Una de las frases que más se ha repetido y que más se ha recordado es que aquellos fueron los mejores Juegos Olímpicos de la historia.
No seré yo quien lo desmienta, sino todo lo contrario. De lo que yo quiero hablar es de lo que pasó después de los Juegos.
En los Juegos Olímpicos todo está muy cuidado y por esta razón la dimensión espiritual forma parte del evento. En Barcelona, para atender esta necesidad, se construyó el Centro Abraham que cumplió a la perfección esta función, tanto durante los Juegos Olímpicos como durante los Juegos Paralímpicos -que se organizaron a continuación-.

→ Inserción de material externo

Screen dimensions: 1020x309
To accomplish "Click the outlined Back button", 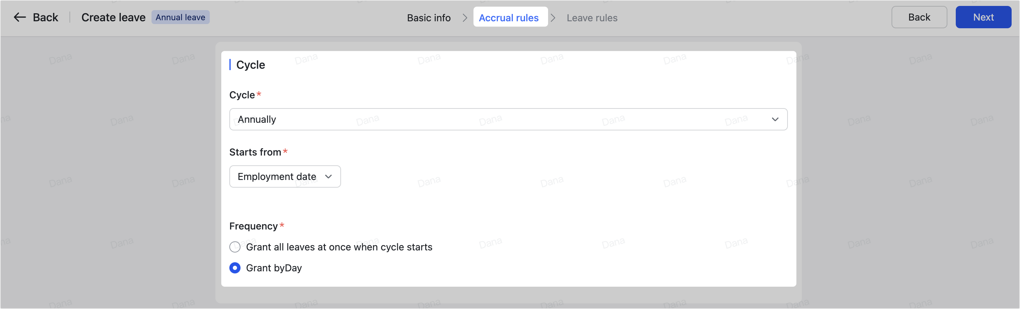I will coord(919,17).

Lo que se puso sobre la mesa en ese momento fue que, una vez acabados los Juegos, el Centro Abraham se transformaría en el símbolo y en el espacio de la pluralidad religiosa de la ciudad.
Por las razones que sean, finalmente el sueño no se concretó. Muchas pueden ser las explicaciones pero la que yo prefiero es creer que aún no era el momento.
Durante estos últimos veinte años han pasado muchas cosas. Entre los muchos cambios que se han producido, hay que poner en valor el nacimiento del GTER, el Grupo de Trabajo Estable de las Religiones, a iniciativa de las propias confesiones.
Hoy, el pluralismo religioso está reconocido en la ciudad hasta el punto de que contamos con un Director General de Asuntos Religiosos para ocuparse de estos asuntos.
Tal vez ha llegado el momento de que de nuevo nos planteemos la necesidad de volver a pensar cómo podría ser el Centro Abraham de la ciudad de Barcelona en el siglo XXI.
No hay prisa pero la ciudad se merece que, ahora que volvemos a hablar de la Barcelona del 92, también hablemos de uno de aquellos sueños que aún no hemos hecho realidad: el Centro Abraham de Barcelona.